The next spacecraft to land on Mars brings its communications team. Insight, a lander designed to touch the red planet on November 26, is accompanied by two spacecraft, the size of folders, that will send details of the Earth landing in real time.
The twinning task on this mission are CubeSats – tiny, cheap satellites that are easy to build and launch. Called Mars a single cube, or Marco in short, they would fly on Mars like Insight, making it the smallest spacecraft ever to be assigned a mission as vital as landing information. Now approaching Mars, they also have been the first CubeSats to make it so far from Earth. If everything goes well with InSight's landing, future Mars missions can also be equipped with one of their own team to use comms.
"A future in which marines and riders will bring their communications systems to land will be fantastic," says engineer Val Krajewski of the NASA Jet Propulsion Laboratory in Pasadena, California and director of Marco's program.
InSight – short for face exploration using seismic investigations, geodesy and heat transport – will carry the first seismaster to Mars (C: 5/26/18, p. 13). After touching a wide flat plane called Elysium Planitia near the equator of Mars, the lander will remain completely still to listen to seismic waves and measure how the heat flows through the surface of the red planet. The results will help scientists understand how Mars, and possibly other rocky planets like Earth, formed about 4.5 billion years ago.
It will only be six and a half minutes between when InSight enters the Mars atmosphere, at a speed of nearly 1000 meters per second, as soon as its feet touch the ground. The spacecraft will use a parachute and ground-guided missiles to slow down to about 2.4 meters per second as it lands. The light speed signals of CubeSats or Insight itself will take about eight minutes to travel between Earth and Mars, so that when NASA engineers hear that InSight enters the atmosphere of Mars, the spacecraft will be on the ground.

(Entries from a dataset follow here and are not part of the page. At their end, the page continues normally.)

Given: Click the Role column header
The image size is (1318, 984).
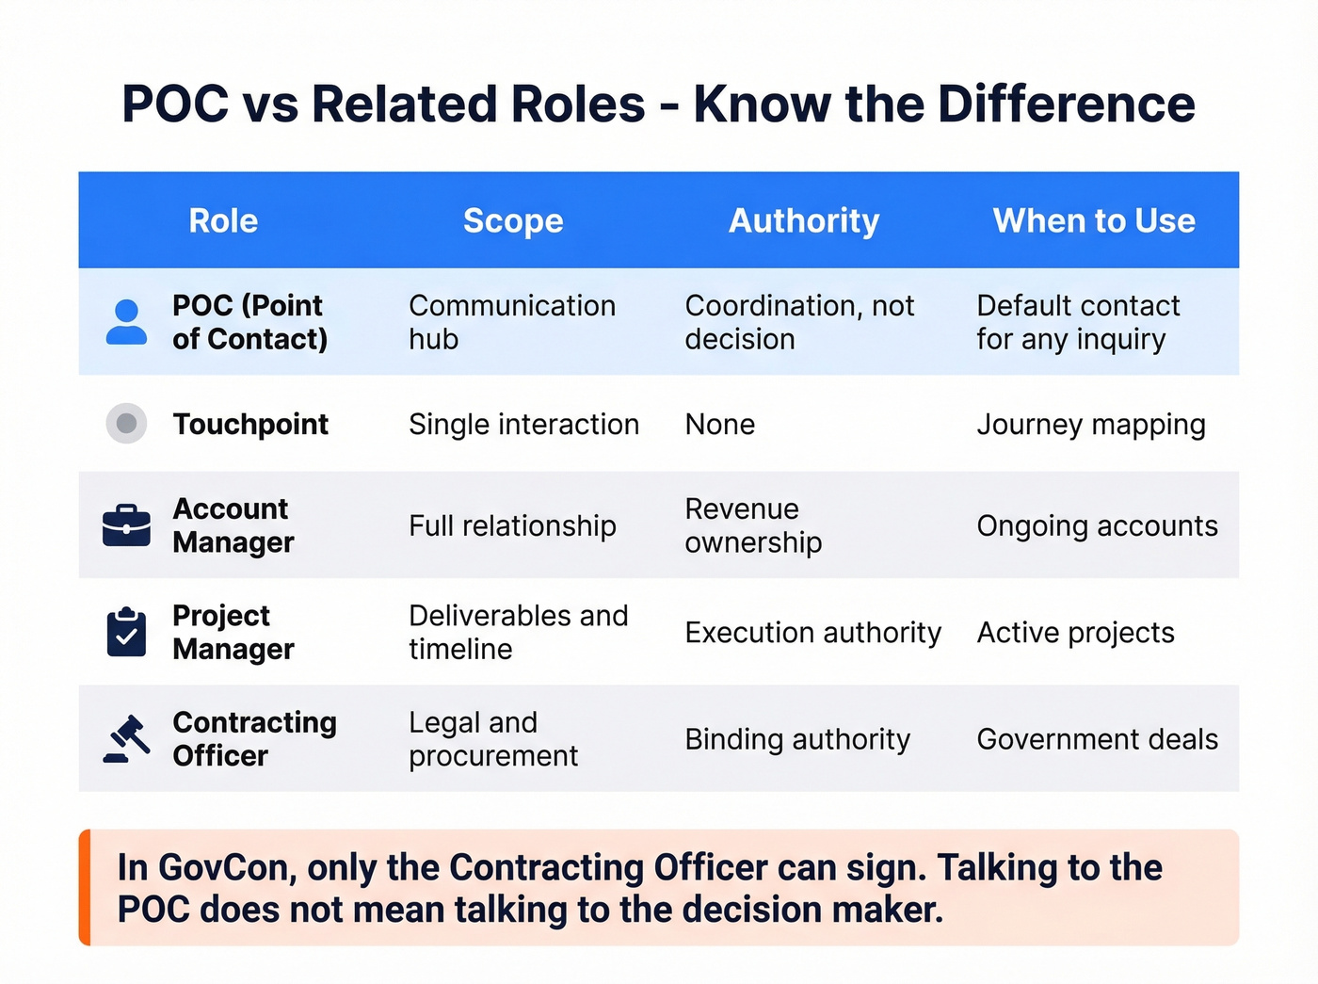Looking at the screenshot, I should [223, 221].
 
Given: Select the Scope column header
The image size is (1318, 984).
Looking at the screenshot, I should [513, 221].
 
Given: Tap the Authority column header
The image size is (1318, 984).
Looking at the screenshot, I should [804, 221].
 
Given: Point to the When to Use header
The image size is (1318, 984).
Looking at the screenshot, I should [1094, 221].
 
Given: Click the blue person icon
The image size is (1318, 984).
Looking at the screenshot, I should [126, 322].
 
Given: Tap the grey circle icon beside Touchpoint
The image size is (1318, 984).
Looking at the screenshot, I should [126, 424].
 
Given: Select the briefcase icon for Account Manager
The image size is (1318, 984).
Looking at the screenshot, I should [126, 525].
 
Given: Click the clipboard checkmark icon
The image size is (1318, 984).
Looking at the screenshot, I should [126, 632].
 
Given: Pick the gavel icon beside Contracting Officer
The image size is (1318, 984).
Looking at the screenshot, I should [127, 739].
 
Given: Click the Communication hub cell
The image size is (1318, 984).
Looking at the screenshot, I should [512, 322].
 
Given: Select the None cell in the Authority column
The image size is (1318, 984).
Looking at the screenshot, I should [720, 425].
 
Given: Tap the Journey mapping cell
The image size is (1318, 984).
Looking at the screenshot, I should [1091, 425].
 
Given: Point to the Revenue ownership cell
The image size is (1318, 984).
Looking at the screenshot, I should [753, 525].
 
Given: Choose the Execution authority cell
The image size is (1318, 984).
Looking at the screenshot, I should [812, 633].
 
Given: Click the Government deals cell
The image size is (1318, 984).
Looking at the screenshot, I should [1098, 739].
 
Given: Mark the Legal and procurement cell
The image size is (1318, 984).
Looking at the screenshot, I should [493, 739].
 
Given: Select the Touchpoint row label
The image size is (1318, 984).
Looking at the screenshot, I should [250, 425].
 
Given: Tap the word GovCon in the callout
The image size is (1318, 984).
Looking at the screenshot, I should [225, 867].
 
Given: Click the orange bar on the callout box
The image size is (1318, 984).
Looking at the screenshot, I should [85, 887].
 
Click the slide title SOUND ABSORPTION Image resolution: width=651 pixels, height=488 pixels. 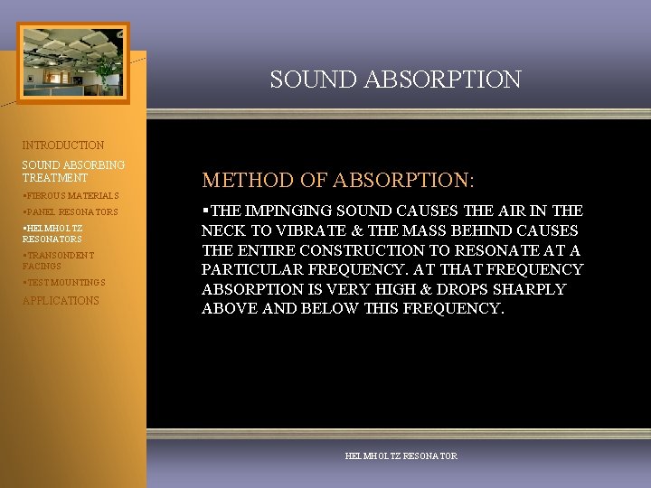click(395, 80)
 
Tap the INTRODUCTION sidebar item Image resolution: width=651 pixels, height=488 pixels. click(63, 145)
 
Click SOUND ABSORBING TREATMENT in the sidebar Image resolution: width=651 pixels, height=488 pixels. click(73, 172)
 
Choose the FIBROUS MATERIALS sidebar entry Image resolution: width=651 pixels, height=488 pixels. click(71, 195)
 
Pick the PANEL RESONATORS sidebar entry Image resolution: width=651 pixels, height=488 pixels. click(71, 212)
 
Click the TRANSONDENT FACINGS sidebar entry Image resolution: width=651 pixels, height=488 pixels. click(58, 261)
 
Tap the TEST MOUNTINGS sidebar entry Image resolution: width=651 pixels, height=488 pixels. click(64, 283)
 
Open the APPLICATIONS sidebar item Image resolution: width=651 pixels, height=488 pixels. click(61, 301)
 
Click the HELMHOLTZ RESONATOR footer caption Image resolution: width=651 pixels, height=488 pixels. click(401, 456)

"What's scary," says engineer Para Alibi, also from the jet propulsion lab. "Whether it landed quietly or pretty hard, we will not know, but we will know when you get the first data, Insight has landed."

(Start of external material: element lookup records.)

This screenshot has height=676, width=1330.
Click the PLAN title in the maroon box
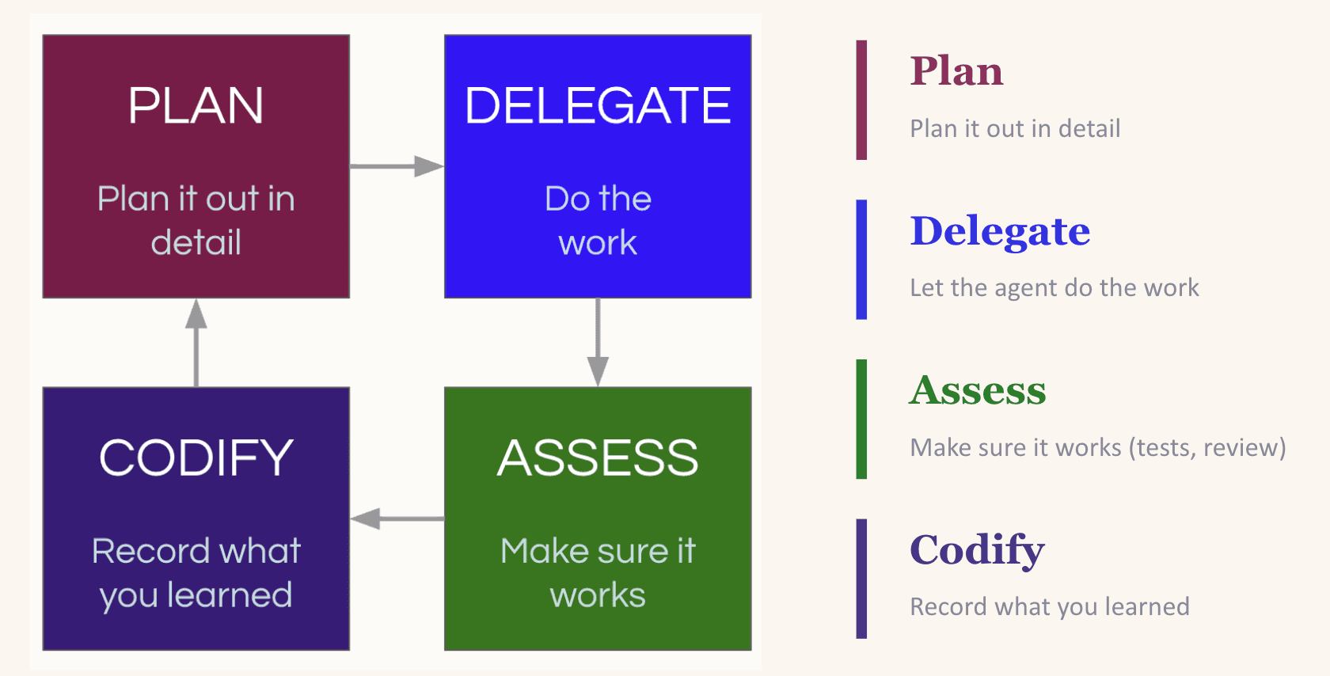point(196,106)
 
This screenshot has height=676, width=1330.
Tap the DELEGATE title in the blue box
point(598,106)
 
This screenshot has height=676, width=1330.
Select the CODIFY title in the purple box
point(196,458)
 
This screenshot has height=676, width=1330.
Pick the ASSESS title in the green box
point(598,458)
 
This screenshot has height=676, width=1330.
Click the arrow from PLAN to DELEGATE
point(396,166)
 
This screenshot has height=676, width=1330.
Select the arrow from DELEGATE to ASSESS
point(598,342)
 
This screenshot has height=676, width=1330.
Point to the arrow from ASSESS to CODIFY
point(396,519)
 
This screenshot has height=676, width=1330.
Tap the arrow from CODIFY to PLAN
point(196,342)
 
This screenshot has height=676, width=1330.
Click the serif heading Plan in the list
point(956,71)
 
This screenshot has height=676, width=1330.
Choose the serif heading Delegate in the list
point(1000,231)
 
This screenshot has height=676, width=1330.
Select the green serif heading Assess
point(978,390)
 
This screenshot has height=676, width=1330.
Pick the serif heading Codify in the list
point(977,550)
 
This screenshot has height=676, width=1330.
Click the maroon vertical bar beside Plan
point(861,100)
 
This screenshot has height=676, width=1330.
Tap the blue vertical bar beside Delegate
point(861,260)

Marco's Kubits will see InSight's descent to the surface of Mars (red line) and send details of the landing back to Earth before they continue to cross the planet.

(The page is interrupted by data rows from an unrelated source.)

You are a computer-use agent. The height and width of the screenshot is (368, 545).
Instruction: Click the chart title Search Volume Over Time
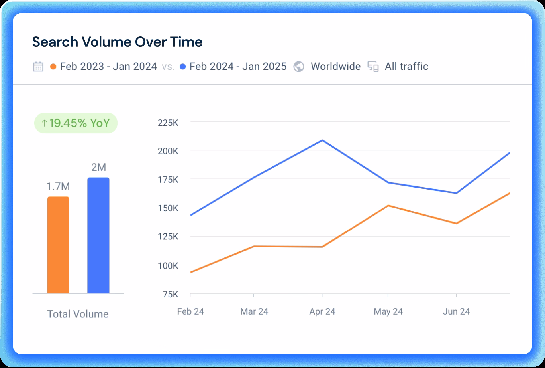(x=117, y=42)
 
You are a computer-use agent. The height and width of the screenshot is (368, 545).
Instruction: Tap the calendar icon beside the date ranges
(x=38, y=66)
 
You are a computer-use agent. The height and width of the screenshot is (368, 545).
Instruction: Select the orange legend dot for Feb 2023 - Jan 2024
(x=53, y=67)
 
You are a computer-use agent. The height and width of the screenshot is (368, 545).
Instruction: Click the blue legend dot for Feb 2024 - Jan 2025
(x=183, y=67)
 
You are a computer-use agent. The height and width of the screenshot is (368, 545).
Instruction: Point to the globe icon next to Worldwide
(x=299, y=67)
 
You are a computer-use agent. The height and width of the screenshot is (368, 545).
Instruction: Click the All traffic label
(x=406, y=66)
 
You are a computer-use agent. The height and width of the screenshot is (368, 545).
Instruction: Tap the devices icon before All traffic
(x=373, y=67)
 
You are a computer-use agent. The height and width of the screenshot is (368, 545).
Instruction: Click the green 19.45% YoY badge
(x=76, y=123)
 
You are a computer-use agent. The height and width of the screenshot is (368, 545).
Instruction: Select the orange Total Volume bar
(x=58, y=245)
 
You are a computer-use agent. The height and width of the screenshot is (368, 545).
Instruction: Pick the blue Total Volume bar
(x=98, y=235)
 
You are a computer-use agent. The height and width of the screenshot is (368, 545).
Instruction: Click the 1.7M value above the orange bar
(x=58, y=186)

For most of the previous landings of Mars, one of the major orbits around the Red Planet had to stop collecting data to watch the event and send details to Earth. This orbiter will be in the best position to observe Mars's Orbiter Mars mission, while it will not be able to transmit all the details to Earth for at least three hours, And blocking the media.
"Three to four hours is not much for most people, but it's pretty long for us," says Elibay. "Landing is the scariest part of your mission." Waiting to hear about the landing of the spacecraft is like waiting for news about the health of a loved one, she says.
To prevent the wait, the team sent the twin CubeSats. The spacecraft launched Insight, but it has been navigating through their deepest space since May. Marco's craft can change their routes by expelling compressed and compressed gas, similar to the way a fire extinguisher – which earned the nickname Wali and Eve in the group, after the image of the robot flies on Disney. "We have proved that CubeSat can leave the orbit of the Earth, survive the harsh environment of space and direct itself towards Mars," says Alibai.
About five minutes before InSight hits the upper part of the Martian atmosphere, both Marco's vessels will position themselves to track landing all the way to the ground, and send details back to Earth immediately. Everyone works independently, backing each other up.
If everything goes well, Marco can set a precedent for future Mars missions. Existing Mars orbits can support two Mars missions to be launched in 2020 – the NASA Mars Mars 2020 and the ExoMars run by the European Space Agency and the Russian Space Agency – but the future is dim.
"At the moment, there is no active program for a track beyond the timeframe," says Kravsky. In addition, existing Orbitters need to burn fuel to get to the right position to view other spacecraft, which shortens the lives of orbiters. Submitting a future craft with their own CubeSat team can help scientists track landings without compromising the great scientific tasks of orbiters.
After InSight lands, Marco's work will be done. The tiny craft does not have enough fuel or the right equipment to get into a long-range orbit around Mars. Instead, Marco will have a "wave of peace and take along", says Krajewski.
You can watch InSight landing online on a NASA TV.